La traccia del mio intervento oggi, alla Camera dei deputati, sul ddl Concorrenza.

Intervengo per annunciare il voto contrario del gruppo di Sinistra Italiana e di Possibile. Aggiungo, a titolo personale, con dispiacere.

Perché sono tra coloro che a sinistra individuano nella concorrenza e nella promozione della concorrenza leale un elemento fondamentale non solo per la qualità del sistema economico, ma per la possibilità di concorrere da parte di tutti, la riduzione stessa delle disuguaglianze e l’apertura della nostra società, non solo dal punto di vista dell’impresa e dei consumatori, ma della cittadinanza nel suo complesso.

La concorrenza dovrebbe spingere dal basso verso l’alto chi attualmente non ha aderenze, amicizie, accesso, ampliando l’offerta per i consumatori, premiando chi si impegna, chi rischia e chi investe, grazie all’apertura dei mercati regolamentata in modo da evitare privilegi, soprattutto nel paese delle rendite e delle concentrazioni asimmetriche.

Rendite e concentrazioni di cui hanno fatto tesoro (in senso proprio) molti sedicenti “liberali” per i quali il liberalismo significa farsi gli “affari” propri.

In questo senso, il testo che ci apprestiamo a votare rappresenta una ulteriore grande occasione mancata. Una legge tardiva (sarebbe una legge annuale che però è in discussione appunto da due anni), timida, manchevole, controproducente proprio negli obiettivi che dichiara e che invece impedisce al paese di raggiungere.

Una vera odissea iniziata il 20 febbraio del 2015 e determinata soprattutto dalle divisioni della maggioranza che riporta il ddl al Senato.

Ai Calenda si risponde con le calende, greche.

Avrei compreso – non condiviso, sia chiaro – una votazione «finale», dopo tanto tempo, e c’è chi sospetta all’interno della stessa maggioranza che sotto sotto non ci sia che un intento dilatorio.

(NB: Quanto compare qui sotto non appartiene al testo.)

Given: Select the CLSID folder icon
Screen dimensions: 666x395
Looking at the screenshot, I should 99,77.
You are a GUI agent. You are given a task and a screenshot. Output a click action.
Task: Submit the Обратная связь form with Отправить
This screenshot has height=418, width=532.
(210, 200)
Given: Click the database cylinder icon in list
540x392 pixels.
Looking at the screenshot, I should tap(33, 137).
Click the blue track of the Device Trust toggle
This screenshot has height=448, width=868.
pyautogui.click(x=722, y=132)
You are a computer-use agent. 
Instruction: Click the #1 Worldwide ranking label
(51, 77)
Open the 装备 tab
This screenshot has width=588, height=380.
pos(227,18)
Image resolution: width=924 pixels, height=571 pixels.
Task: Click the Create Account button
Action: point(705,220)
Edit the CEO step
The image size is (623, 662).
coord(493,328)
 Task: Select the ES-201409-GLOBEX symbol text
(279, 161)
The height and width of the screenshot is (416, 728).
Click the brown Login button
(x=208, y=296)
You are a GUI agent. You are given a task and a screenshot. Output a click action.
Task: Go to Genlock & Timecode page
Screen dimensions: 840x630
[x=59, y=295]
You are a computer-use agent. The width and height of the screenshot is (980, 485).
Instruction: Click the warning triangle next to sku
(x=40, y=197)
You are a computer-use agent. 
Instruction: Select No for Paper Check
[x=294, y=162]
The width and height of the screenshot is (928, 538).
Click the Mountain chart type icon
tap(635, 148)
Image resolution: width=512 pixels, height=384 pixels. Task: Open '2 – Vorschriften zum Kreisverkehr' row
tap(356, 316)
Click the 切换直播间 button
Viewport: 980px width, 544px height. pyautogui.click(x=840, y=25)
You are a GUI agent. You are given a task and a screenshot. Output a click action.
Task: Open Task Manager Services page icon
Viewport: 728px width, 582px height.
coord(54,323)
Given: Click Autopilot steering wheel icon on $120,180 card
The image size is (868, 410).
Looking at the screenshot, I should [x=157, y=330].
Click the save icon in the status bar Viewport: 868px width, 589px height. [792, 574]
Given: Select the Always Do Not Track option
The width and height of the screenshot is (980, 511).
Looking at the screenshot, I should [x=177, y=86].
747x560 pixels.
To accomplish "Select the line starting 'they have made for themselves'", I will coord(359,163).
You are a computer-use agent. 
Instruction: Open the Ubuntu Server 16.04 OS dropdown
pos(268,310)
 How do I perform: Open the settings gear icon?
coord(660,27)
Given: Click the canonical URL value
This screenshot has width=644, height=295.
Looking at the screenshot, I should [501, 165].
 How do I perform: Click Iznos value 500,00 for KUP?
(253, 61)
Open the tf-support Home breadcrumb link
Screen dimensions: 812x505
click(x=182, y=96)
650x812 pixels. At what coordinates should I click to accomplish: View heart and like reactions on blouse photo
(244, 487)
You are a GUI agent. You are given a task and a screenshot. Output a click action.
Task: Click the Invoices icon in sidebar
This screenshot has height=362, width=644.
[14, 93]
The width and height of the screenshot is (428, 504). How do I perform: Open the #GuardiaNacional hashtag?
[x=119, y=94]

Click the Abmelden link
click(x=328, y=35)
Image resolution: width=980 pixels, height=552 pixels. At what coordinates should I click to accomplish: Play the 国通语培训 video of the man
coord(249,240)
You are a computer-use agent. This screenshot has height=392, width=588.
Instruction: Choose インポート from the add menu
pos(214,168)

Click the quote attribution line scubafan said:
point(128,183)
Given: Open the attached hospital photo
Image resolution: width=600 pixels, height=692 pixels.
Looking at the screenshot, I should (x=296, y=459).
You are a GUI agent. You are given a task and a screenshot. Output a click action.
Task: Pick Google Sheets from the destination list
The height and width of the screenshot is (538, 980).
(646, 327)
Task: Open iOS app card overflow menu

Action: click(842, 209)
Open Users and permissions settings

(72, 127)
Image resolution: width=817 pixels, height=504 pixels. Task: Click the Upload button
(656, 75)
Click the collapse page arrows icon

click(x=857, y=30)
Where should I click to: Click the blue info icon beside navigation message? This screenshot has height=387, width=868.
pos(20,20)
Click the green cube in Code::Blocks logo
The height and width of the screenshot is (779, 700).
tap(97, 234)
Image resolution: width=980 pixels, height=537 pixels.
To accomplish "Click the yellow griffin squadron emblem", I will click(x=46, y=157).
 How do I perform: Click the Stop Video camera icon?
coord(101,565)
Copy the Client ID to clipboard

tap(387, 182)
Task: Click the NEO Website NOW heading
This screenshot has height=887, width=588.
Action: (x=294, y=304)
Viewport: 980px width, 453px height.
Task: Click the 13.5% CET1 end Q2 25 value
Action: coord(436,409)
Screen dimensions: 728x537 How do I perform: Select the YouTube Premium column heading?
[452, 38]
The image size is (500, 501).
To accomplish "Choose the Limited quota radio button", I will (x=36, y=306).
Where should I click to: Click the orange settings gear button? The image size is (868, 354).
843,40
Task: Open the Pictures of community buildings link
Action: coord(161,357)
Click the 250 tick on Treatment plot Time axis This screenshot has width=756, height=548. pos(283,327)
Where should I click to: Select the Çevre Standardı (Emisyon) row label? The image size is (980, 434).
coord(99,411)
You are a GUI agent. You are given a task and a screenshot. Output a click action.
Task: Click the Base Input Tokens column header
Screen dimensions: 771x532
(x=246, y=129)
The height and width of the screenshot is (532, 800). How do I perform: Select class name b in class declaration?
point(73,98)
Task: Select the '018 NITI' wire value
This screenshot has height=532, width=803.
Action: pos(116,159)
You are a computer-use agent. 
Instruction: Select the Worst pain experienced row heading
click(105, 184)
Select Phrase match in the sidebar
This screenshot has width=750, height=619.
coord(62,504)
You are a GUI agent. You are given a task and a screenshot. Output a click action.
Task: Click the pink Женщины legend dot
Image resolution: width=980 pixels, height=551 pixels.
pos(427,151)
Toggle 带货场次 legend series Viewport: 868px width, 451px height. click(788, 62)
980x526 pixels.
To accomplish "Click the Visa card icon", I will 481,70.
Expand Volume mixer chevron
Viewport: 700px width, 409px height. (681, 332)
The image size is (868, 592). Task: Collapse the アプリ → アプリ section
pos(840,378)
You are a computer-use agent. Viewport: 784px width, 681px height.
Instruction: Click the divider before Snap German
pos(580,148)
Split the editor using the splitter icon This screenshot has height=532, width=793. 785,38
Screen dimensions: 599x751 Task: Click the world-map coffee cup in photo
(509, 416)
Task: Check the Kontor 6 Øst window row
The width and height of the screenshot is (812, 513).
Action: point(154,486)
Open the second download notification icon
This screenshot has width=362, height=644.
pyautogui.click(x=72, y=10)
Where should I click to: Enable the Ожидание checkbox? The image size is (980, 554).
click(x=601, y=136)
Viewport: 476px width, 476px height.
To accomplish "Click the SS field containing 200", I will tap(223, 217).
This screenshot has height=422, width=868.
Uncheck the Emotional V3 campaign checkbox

Ciò che mi preme sottolineare è che l’intervento di Bersani – che d’ora in poi dovremmo chiamare Bertani, in ragione della citazione che ha portato qui in aula – dimostra come si sia perduto lo spirito di una intera tradizione politica, dal momento che si registra un «passo indietro» rispetto a ciò che si era tentato di fare in altri momenti della storia della Repubblica, sul tema forse più delicato, che riguarda i farmaci e l’accesso alle cure dei cittadini, nonché la regolamentazione di un settore tetragono di fronte a qualsiasi proposta di apertura.

Una liberalizzazione dei farmaci di fascia C avrebbe comportato risparmi per 500 milioni l’anno, la creazione di nuove aziende e di posti di lavoro. Ma evidentemente secondo la maggioranza non ne abbiamo bisogno.

Occasioni mancate anche perché in alcuni settori la società è molto più avanti della discussione che si è tenuta sin qui, e cito a questo proposito un nostro emendamento che interveniva sui sistemi di distribuzione chiusi per incentivare l’autoproduzione e la promozione delle rinnovabili e dell’efficienza energetica.

Come è accaduto spesso in questa legislatura il titolo della legge non si ritrova nel suo contenuto. Ed è per questo che questo paese continuerà a perdere appuntamenti e competitività: non ci si poteva aspettare molto di più da un cartello politico che mischia destra e sinistra, cambiamento spesso immaginario e conservazione quasi sempre plasticamente rappresentata.